> **Brano estratto**:
-*-

TRUCIOLI SAVONESI
spazio di riflessione per Savona e dintorni
Che ne sarà di questi
luoghi?
Ecco uno dei tanti paesini tra i confini della
Liguria e dell’Emilia, non compare neppure sulle carte stradali
regionali più dettagliate, fino agli anni ’70 isolato dal mondo, salvo
percorrere sette chilometri di mulattiera fino a Santo Stefano d’Áveto.
Fino a pochi mesi fa, non esisteva neppure l’indicazione stradale che,
da Santo Stefano d’Áveto, passato un valico sul Monte di Mezzo,
immetteva nell’altro versante delle acque, in provincia di Piacenza.
Eppure, ai primi dell’800, quando l’Italia era (saggiamente?)
spezzettata in tanti stati e staterelli questo paesino aveva ben
300 abitanti e un ospedale: era importante perché al confine
tra il Regno di Sardegna e il Ducato di Parma e pertanto
luogo di dogana. La pietra indicativa del confine è oggi cementata sul
sagrato della chiesa. E la “vecchia Dogana” ancora esiste sulla strada
rimasta sterrata, fino ai primi anni del nuovo millennio, come lo era ai
primi dell’800 quando la dogana la si passava in diligenza poco prima di
un valico. Strada che inerpicandosi a fianco del monte “Groppo Rosso”
giunge a Ferriere estremo comune montano in provincia di Piacenza, con
più di quaranta frazioni disseminate, su un territorio montuoso ampio e
ricco d’acqua. Anche se in Emilia, per un paio di chilometri dal confine
con la Liguria, il dialetto di questo luogo è un “Genovese”

-*-

> **Elenco del materiale**:
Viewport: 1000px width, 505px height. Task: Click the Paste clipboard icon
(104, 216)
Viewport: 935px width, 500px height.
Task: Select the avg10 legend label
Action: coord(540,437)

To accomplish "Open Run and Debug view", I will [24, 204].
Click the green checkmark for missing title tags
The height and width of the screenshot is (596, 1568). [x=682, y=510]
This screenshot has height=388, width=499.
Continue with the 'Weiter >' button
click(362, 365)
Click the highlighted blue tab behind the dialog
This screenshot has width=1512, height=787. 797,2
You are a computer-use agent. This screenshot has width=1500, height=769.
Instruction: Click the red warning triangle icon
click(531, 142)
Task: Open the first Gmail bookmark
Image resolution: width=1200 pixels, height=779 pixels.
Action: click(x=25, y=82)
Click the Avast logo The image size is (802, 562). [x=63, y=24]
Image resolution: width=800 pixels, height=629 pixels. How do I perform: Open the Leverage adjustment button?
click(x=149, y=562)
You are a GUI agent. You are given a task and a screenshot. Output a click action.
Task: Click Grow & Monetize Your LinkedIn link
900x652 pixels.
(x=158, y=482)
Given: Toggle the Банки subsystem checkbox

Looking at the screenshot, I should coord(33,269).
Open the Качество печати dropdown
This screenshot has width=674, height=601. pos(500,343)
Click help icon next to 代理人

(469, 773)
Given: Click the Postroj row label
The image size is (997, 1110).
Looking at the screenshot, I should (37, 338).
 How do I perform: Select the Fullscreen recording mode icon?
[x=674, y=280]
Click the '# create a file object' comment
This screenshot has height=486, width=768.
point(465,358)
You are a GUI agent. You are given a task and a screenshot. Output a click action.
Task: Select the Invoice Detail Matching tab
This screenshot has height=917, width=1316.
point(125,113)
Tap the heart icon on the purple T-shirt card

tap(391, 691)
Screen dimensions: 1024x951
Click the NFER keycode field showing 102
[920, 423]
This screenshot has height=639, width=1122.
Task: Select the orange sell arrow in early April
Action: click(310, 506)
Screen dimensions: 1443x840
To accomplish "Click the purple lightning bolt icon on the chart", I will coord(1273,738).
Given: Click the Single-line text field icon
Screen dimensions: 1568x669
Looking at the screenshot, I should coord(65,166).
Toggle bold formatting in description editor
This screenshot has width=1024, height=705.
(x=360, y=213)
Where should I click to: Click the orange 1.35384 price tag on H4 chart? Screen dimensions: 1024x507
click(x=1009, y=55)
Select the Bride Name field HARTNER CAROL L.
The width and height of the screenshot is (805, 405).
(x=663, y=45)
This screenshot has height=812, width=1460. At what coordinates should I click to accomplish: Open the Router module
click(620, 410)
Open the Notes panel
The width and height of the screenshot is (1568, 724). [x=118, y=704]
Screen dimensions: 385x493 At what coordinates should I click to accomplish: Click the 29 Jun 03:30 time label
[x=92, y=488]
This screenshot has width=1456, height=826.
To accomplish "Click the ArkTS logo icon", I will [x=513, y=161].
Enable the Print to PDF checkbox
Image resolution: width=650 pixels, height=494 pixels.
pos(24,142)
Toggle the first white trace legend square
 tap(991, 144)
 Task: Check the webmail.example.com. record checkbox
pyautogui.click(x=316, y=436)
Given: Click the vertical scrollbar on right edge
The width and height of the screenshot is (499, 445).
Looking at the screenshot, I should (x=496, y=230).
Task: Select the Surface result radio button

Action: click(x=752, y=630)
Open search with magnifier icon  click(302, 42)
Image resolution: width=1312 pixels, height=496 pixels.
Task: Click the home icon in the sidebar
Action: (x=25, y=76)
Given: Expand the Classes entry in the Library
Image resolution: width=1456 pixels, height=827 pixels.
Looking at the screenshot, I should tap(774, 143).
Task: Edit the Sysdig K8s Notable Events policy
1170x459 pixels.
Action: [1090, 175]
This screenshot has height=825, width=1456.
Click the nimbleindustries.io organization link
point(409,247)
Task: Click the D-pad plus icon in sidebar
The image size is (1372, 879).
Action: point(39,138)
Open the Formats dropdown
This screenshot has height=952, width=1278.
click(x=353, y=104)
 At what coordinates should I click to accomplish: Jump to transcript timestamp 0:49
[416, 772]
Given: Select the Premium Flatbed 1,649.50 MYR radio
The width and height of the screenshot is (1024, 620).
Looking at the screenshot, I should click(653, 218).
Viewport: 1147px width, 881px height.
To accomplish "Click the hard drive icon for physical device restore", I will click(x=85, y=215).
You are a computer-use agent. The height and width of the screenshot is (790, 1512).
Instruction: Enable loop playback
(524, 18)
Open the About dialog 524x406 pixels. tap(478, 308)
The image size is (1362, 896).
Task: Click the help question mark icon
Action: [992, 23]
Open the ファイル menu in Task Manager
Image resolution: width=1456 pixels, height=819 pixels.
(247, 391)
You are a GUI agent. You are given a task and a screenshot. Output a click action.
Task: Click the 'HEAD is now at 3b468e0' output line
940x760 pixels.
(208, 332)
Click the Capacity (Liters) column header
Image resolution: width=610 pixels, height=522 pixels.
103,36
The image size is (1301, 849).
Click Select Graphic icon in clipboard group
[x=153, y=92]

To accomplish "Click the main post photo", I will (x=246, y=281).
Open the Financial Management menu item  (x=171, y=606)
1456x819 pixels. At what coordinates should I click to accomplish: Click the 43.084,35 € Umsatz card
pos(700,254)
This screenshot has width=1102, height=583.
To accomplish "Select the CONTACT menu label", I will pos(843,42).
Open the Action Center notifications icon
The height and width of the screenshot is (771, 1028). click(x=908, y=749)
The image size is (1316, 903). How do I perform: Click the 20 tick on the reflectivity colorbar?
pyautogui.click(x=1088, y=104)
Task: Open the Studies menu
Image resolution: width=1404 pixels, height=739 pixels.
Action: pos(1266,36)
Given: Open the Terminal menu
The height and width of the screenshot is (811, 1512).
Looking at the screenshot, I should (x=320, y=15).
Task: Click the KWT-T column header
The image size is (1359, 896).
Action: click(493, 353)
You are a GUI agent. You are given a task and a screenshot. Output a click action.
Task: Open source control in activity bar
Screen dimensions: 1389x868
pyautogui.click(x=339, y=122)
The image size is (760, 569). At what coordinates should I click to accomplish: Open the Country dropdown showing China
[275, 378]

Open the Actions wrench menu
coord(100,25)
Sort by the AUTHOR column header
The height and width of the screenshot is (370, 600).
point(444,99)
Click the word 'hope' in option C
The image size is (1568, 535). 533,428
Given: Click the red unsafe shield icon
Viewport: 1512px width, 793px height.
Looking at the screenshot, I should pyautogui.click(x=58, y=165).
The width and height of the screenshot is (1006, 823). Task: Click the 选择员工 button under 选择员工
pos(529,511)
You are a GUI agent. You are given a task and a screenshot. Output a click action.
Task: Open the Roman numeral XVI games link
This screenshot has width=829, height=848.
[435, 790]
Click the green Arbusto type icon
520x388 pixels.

-*-

> **Compito scritto 1**: Puoi riportare alla lettera il tratto del brano sul paesino di confine che va da "TRUCIOLI SAVONESI" fino a "l’Italia era (saggiamente?)"?
> **Compito scritto 2**: Come prosegue il brano sul paesino di confine? Continualo a partire dall'ultima frase riportata.

> **Risposta attesa 1**:
TRUCIOLI SAVONESI
spazio di riflessione per Savona e dintorni
Che ne sarà di questi
luoghi?
Ecco uno dei tanti paesini tra i confini della
Liguria e dell’Emilia, non compare neppure sulle carte stradali
regionali più dettagliate, fino agli anni ’70 isolato dal mondo, salvo
percorrere sette chilometri di mulattiera fino a Santo Stefano d’Áveto.
Fino a pochi mesi fa, non esisteva neppure l’indicazione stradale che,
da Santo Stefano d’Áveto, passato un valico sul Monte di Mezzo,
immetteva nell’altro versante delle acque, in provincia di Piacenza.
Eppure, ai primi dell’800, quando l’Italia era (saggiamente?)

> **Risposta attesa 2**:
ingentilito da una punta di Piacentino, mentre appena cinque
chilometri sotto, verso il fiume, la parlata dei pochi vecchi rimasti è
già il tipico dialetto piacentino, cosa che darebbe un po’ d’imbarazzo
alle iniziative scolastiche della Lega. Le cause di queste anomalie
glottologiche sono ovviamente i maggiori interscambi con Santo Stefano
d’Áveto (da sempre appartenente al Genovesato) cui si arrivava a piedi,
rispetto le altre frazioni di Ferriere, con cui c’era ben poco da
scambiare ... Oggi il paesino, non so più quanti abitanti conti: ogni
tanto nel cimitero c’è un nuovo tumulo di terra fresca con una croce di
legno: ricordo tre anni fa di averne contati ventisei di “residenti”;
in pratica meno di una dozzina di “fuochi”. Tutti pensionati agricoli,
non un solo giovane, tranne un po’ di gioventù annoiata nei soli mesi di
luglio e agosto quando a Piacenza fa caldo o quando molti oriundi
tornano dalla Francia verso la quale c’è stata una forte emigrazione.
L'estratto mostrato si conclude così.